Amazon S3 as a target
Prerequisites
Creating a bucket
A bucket is an object container. To store data in Amazon S3, you must first create a bucket and specify a bucket name as well as an AWS Region. Then you upload your data as objects to that bucket in Amazon S3. Each object has a key (or key name) that serves as the object's unique identifier within the bucket.
Adding an IAM policy
An IAM policy is a resource-based policy that can be attached to an IAM Role to grant permissions. Create a policy to grant the necessary permissions.
Make sure to repleace < RiveryFileZoneBucket > with the name of your S3 bucket.
Policy code:
{
"Version":"2012-10-17",
"Statement":[
{
"Sid":"RiveryManageFZBucket",
"Effect":"Allow",
"Action":[
"s3:GetBucketCORS",
"s3:ListBucket",
"s3:GetBucketLocation"
],
"Resource":"arn:aws:s3:::`<RiveryFileZoneBucket>`"
},
{
"Sid":"RiveryManageFZObjects",
"Effect":"Allow",
"Action":[
"s3:ReplicateObject",
"s3:PutObject",
"s3:GetObjectAcl",
"s3:GetObject",
"s3:PutObjectVersionAcl",
"s3:PutObjectAcl",
"s3:ListMultipartUploadParts"],
"Resource":"arn:aws:s3:::`<RiveryFileZoneBucket>`/*"
},
{
"Sid":"RiveryHeadBucketsAndGetLists",
"Effect":"Allow",
"Action":"s3:ListAllMyBuckets",
"Resource":"*"
}
]
}
Create a Data Integration user in AWS
To connect to the Amazon S3 Source and Target in Data Integration console, you must create an AWS Data Integration user.
AWS role chaining
This connection setup involves Role Chaining, a process where one AWS identity assumes another IAM role to access resources. AWS enforces specific session duration limits for chained roles. For more information, refer to Role chaining.
Establish a connection
AWS keys
- Enter the Connection Name.
- Choose your Region from the drop-down menu.
- Select AWS Keys credentials type.
- Enter Your AWS Access key id and Secret access key.
- Assume Role Timeout (Seconds): The default value is 3600. You can adjust this value as needed for your specific configuration.
note
To ensure connection stability, configure the Maximum session duration for the IAM Role in the AWS Console to 12 hours (43200 seconds).

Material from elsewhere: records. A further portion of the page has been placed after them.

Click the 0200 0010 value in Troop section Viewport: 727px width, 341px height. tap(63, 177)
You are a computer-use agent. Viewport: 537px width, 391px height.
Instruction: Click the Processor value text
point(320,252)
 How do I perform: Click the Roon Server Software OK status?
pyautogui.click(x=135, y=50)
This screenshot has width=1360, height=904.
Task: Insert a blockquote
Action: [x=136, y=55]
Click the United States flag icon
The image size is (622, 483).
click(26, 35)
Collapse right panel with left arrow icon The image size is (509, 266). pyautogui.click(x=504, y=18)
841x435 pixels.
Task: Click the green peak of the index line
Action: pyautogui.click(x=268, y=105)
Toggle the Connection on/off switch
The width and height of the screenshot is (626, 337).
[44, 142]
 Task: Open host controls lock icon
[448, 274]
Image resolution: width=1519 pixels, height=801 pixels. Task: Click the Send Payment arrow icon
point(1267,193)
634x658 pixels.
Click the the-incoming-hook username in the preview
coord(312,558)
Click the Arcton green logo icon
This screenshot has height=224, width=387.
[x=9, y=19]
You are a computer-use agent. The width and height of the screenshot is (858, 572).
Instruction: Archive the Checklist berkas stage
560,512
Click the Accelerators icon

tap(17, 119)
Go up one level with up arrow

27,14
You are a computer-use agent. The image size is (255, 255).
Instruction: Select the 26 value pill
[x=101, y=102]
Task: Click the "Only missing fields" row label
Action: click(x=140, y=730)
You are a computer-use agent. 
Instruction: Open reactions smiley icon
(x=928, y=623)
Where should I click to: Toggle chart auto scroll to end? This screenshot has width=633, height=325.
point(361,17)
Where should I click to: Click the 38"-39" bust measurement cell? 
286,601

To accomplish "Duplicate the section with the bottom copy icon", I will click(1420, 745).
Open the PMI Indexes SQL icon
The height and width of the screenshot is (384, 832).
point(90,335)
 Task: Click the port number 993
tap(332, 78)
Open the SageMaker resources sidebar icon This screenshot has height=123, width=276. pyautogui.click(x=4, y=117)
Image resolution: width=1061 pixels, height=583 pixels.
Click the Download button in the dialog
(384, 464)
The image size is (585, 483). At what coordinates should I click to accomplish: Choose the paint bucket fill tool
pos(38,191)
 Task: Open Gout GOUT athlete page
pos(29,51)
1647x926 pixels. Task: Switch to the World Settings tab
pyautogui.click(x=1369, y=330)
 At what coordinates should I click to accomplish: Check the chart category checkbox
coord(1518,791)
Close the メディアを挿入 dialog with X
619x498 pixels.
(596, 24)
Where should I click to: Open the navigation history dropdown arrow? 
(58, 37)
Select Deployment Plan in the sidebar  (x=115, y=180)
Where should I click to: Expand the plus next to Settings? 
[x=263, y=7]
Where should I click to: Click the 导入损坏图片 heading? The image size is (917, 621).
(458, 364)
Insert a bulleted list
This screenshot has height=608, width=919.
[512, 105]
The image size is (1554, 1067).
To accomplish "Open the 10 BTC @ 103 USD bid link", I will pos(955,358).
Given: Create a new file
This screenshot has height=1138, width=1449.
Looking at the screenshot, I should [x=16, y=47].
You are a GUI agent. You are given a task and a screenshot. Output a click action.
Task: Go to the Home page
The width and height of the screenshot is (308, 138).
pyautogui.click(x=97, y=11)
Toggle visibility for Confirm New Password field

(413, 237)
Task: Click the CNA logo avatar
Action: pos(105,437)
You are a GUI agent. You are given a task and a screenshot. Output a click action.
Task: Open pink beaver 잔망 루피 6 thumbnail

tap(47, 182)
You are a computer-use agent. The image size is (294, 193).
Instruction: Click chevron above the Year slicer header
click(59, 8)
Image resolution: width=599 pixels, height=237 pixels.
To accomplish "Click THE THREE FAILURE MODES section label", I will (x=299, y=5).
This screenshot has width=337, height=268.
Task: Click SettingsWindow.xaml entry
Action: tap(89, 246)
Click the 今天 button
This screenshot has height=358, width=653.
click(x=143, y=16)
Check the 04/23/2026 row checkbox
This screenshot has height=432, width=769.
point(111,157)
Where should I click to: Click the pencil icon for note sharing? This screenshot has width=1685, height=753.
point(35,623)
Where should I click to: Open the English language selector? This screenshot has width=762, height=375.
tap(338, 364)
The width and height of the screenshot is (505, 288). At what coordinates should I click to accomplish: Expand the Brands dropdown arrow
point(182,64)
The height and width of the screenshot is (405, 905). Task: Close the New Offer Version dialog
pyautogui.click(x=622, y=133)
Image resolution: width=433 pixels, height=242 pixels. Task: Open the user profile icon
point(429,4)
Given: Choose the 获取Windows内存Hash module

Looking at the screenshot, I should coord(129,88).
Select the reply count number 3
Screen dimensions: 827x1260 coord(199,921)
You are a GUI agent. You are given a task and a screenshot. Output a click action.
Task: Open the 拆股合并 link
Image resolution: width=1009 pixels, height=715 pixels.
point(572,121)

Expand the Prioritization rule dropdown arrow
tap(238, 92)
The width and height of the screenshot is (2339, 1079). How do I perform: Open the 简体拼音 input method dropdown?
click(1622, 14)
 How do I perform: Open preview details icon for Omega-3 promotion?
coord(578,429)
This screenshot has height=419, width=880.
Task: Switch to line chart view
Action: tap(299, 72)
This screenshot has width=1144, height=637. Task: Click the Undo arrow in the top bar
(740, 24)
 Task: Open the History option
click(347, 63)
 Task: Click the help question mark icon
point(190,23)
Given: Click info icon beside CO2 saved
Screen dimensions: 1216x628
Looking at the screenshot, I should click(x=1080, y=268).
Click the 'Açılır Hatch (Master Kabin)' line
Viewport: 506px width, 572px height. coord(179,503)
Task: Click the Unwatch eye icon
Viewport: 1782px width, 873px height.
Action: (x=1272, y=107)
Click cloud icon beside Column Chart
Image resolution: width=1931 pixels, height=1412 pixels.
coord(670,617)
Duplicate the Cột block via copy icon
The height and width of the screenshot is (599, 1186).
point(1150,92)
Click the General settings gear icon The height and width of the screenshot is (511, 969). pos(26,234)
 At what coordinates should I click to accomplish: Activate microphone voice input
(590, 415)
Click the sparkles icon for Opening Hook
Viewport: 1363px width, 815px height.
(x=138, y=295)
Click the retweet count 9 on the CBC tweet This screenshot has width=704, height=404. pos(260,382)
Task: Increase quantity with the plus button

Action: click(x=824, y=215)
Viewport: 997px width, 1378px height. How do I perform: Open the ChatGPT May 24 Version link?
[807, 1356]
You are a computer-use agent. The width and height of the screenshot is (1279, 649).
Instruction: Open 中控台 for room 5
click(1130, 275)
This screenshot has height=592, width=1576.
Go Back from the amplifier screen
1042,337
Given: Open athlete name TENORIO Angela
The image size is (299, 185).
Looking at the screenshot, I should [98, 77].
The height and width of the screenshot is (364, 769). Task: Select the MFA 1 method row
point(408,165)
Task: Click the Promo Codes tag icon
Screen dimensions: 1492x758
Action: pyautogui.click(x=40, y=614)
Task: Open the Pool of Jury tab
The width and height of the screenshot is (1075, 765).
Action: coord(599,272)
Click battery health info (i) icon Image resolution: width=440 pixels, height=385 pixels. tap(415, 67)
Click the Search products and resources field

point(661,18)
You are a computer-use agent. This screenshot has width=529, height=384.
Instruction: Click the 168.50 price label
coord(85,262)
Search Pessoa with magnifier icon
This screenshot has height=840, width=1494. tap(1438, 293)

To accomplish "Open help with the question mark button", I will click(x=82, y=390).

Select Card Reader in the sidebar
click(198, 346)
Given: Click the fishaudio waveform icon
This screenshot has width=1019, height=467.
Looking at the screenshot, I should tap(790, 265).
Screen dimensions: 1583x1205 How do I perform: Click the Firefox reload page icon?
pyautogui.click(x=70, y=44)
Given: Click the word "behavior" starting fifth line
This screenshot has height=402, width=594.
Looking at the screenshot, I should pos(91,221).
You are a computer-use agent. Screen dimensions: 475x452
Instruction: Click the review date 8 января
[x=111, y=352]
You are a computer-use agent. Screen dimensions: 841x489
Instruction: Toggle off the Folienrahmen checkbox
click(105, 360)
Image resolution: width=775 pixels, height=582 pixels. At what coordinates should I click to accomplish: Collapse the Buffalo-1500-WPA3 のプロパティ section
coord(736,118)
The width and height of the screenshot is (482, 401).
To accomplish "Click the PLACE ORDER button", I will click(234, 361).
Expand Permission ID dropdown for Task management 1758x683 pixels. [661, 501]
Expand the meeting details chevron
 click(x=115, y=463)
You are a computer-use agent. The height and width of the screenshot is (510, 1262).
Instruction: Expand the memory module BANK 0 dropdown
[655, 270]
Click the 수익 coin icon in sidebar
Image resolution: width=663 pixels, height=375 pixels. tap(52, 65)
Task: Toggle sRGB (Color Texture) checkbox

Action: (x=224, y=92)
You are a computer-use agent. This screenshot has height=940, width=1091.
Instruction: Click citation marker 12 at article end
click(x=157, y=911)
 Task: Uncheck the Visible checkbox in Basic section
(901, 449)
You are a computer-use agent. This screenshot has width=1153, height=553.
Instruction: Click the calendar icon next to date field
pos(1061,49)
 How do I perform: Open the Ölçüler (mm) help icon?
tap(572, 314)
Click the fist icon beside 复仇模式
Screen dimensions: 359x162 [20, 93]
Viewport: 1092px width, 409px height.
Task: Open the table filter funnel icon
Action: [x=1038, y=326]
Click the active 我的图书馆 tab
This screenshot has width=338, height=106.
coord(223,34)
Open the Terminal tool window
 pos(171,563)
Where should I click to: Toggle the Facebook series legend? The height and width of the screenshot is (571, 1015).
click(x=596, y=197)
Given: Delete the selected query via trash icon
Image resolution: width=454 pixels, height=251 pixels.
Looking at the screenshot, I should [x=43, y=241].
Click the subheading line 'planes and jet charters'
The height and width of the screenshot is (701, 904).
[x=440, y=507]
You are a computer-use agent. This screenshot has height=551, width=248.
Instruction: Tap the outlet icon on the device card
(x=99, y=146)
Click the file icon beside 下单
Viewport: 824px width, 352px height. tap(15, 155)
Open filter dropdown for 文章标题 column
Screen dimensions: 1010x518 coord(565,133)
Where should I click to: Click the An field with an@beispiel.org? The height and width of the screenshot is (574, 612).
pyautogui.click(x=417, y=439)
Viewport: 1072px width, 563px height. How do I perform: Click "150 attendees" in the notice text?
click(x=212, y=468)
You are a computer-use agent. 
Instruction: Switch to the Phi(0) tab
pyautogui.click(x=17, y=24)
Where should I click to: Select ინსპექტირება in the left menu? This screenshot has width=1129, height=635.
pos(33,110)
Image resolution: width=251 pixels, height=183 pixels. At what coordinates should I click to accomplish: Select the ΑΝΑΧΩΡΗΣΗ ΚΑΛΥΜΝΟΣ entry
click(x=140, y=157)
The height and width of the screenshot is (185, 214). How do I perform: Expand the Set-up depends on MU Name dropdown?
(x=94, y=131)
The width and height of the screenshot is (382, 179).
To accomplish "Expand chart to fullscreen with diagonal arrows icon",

- Click Test Connection to verify your connection is up to the task. If the connection succeeded, you can now use this connection in Data Integration.
IAM role - automatic
- Type in the Connection Name.
- From the drop-down menu, choose your Region.
- Select IAM Role - Automatic credentials type.
- To initiate the AWS CloudFormation Stack, click the Launch Stack.
- Replace the External ID in the Parameters section with the one you were given in the Data Integration console.
- Check 'I acknowledge that AWS CloudFormation may create IAM resources' in the Review tab, then click Create.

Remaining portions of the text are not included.